**What to do:** Please repeat only the lines below starting at the line that holds "Task: Select エコーはがき in the postcard type list" and ending at the line that holds "The width and height of the screenshot is (1536, 580).", exactly, with both of those lines included and every picture omitted.

**Data for processing:**

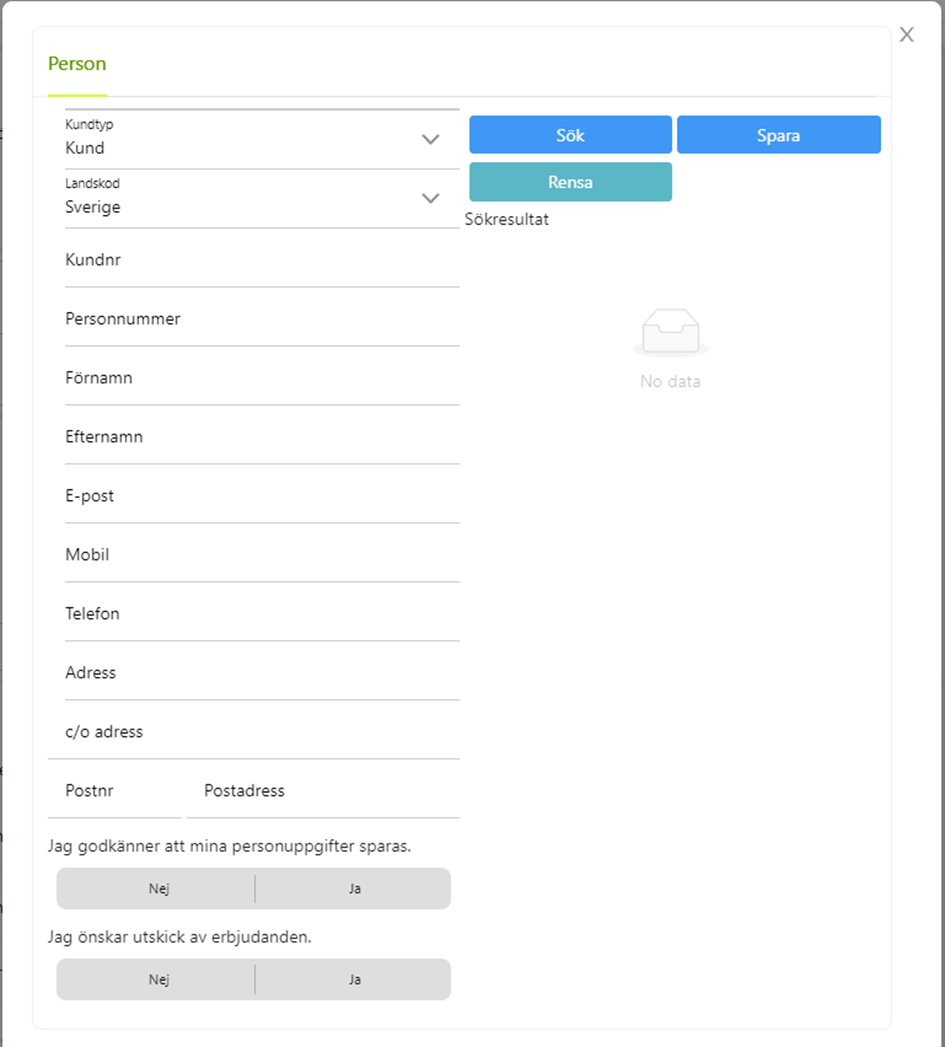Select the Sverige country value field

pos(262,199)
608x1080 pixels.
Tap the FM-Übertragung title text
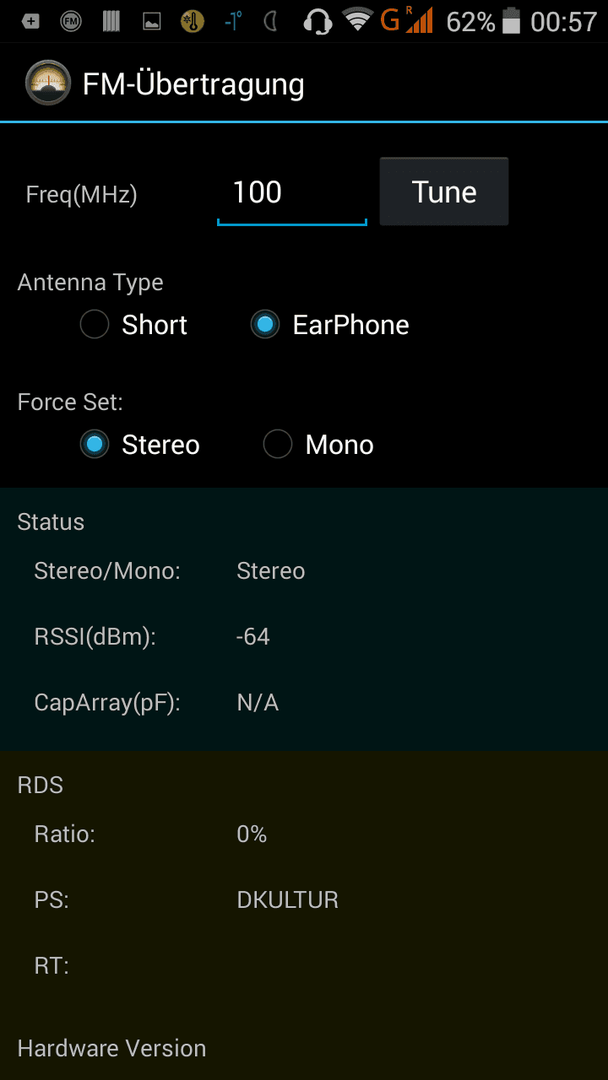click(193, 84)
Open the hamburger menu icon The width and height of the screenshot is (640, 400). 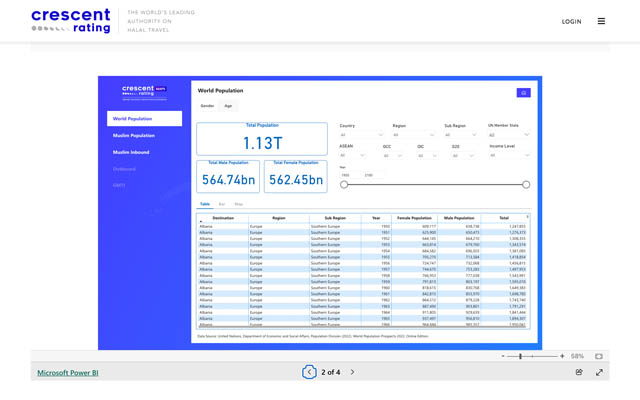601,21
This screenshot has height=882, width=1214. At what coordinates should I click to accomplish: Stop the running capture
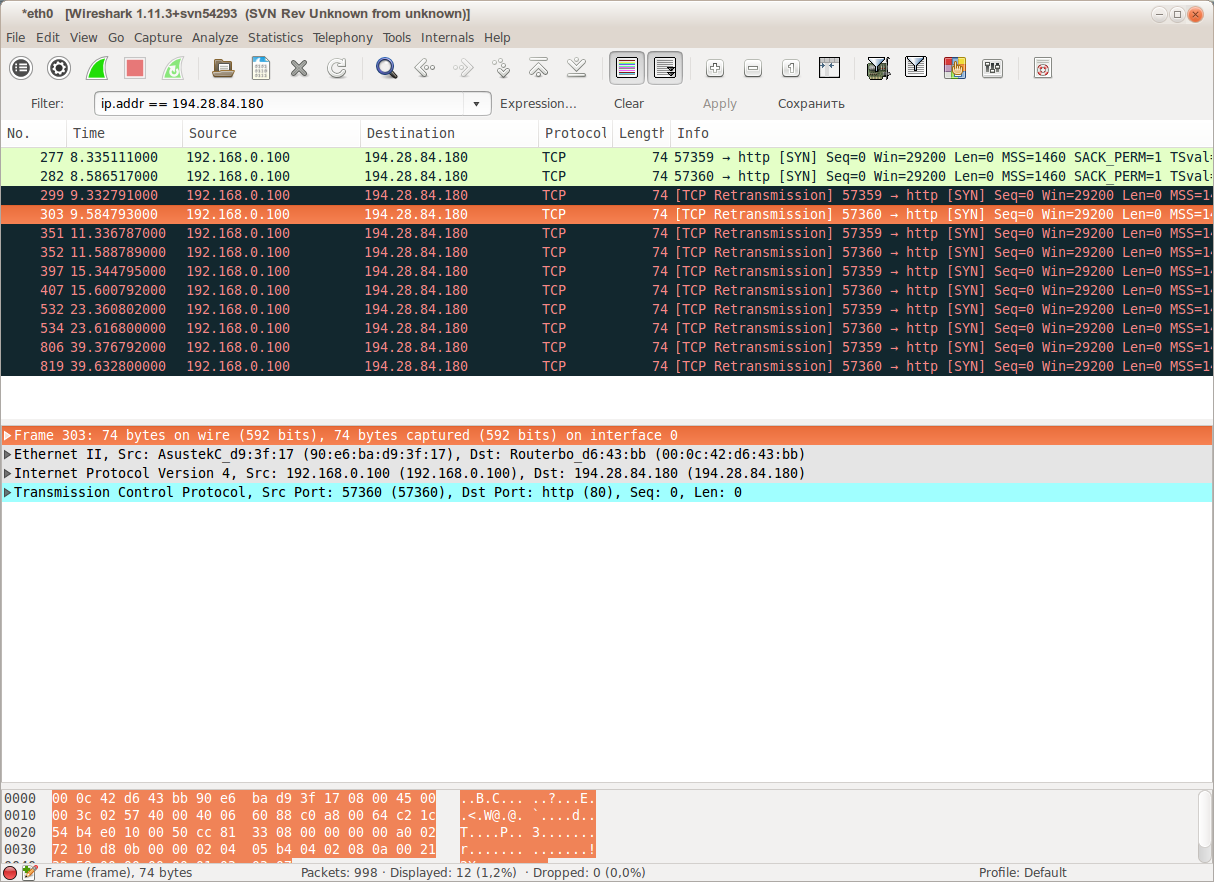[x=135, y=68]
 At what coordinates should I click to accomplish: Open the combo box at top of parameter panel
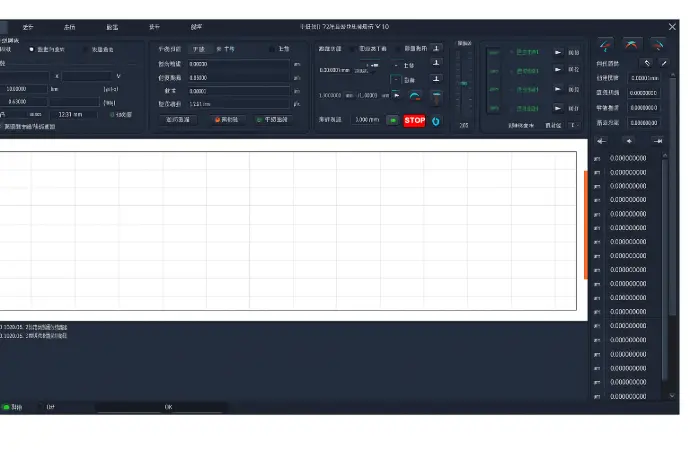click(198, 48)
==
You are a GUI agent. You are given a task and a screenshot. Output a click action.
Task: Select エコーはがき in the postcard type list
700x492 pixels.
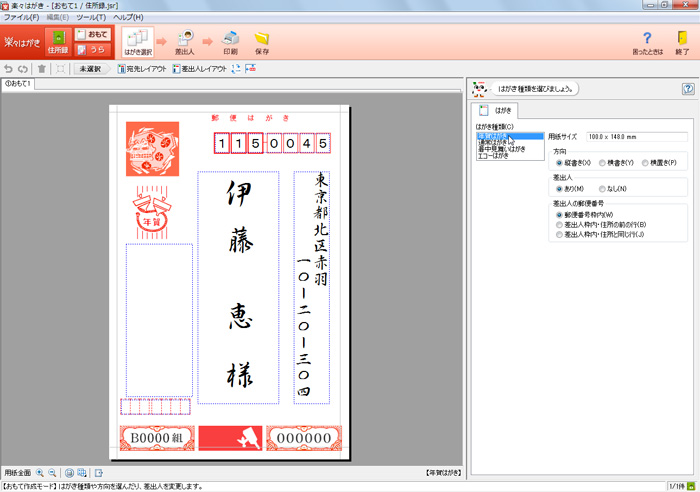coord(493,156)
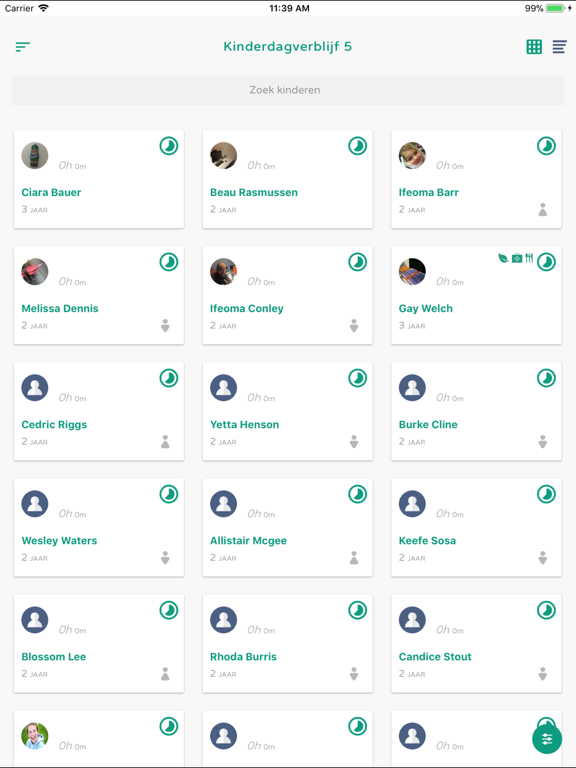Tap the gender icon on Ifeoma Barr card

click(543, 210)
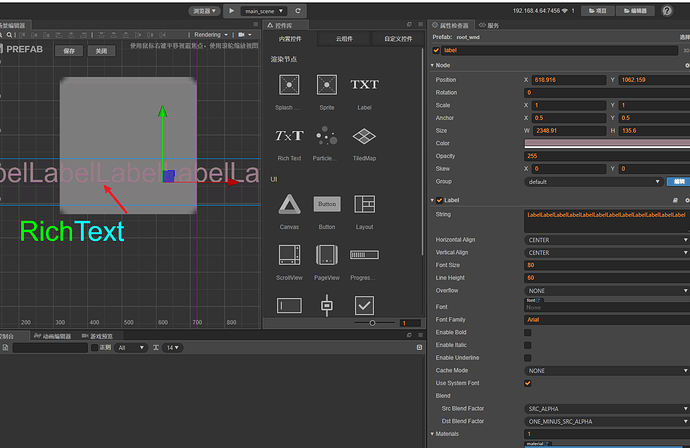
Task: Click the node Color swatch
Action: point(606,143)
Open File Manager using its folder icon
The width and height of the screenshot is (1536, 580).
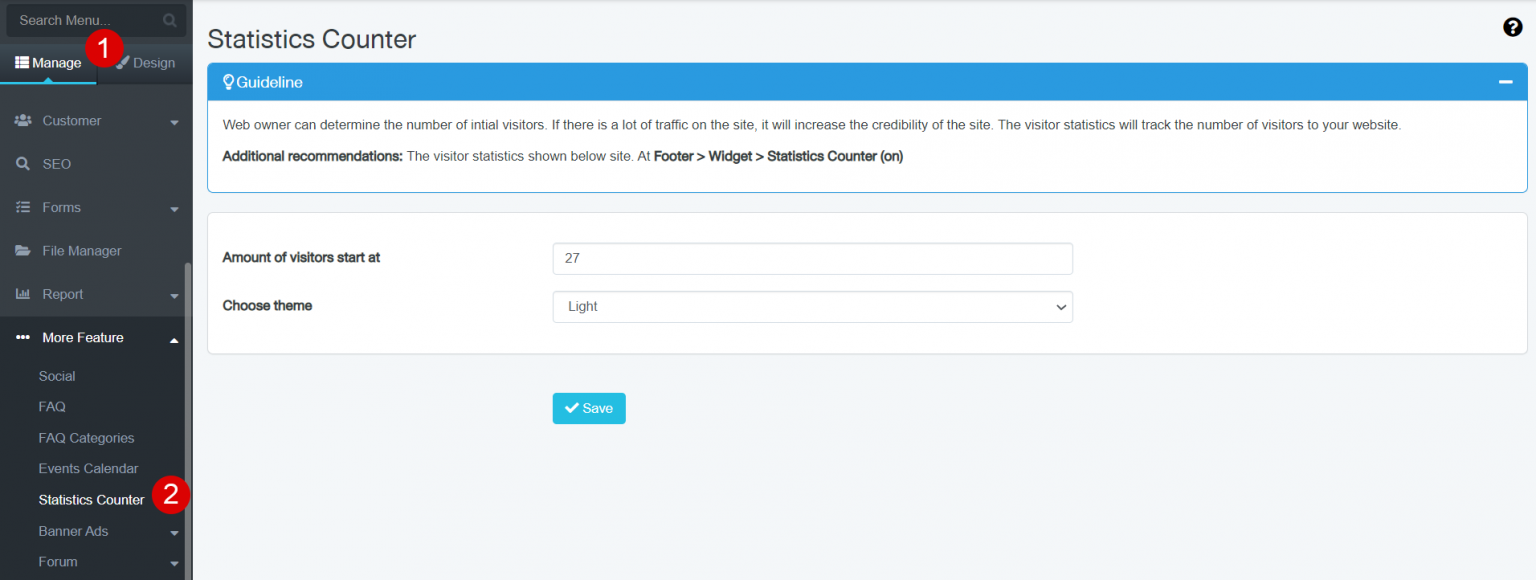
--
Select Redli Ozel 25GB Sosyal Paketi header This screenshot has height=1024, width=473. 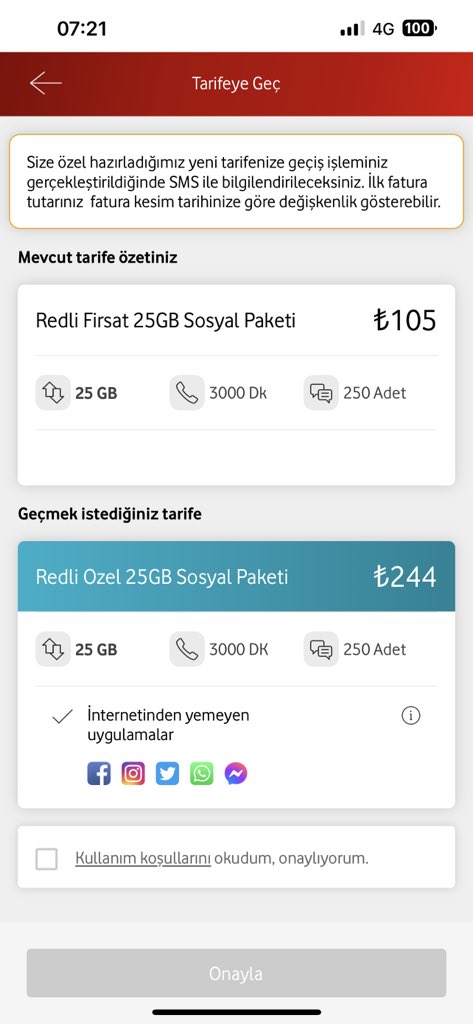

**Written solution:**
Task: Select エコーはがき in the postcard type list
700x492 pixels.
coord(493,156)
Tap the gender icon on Ifeoma Barr card

click(543, 210)
Task: Click the node Color swatch
Action: point(606,143)
Open File Manager using its folder icon
The width and height of the screenshot is (1536, 580).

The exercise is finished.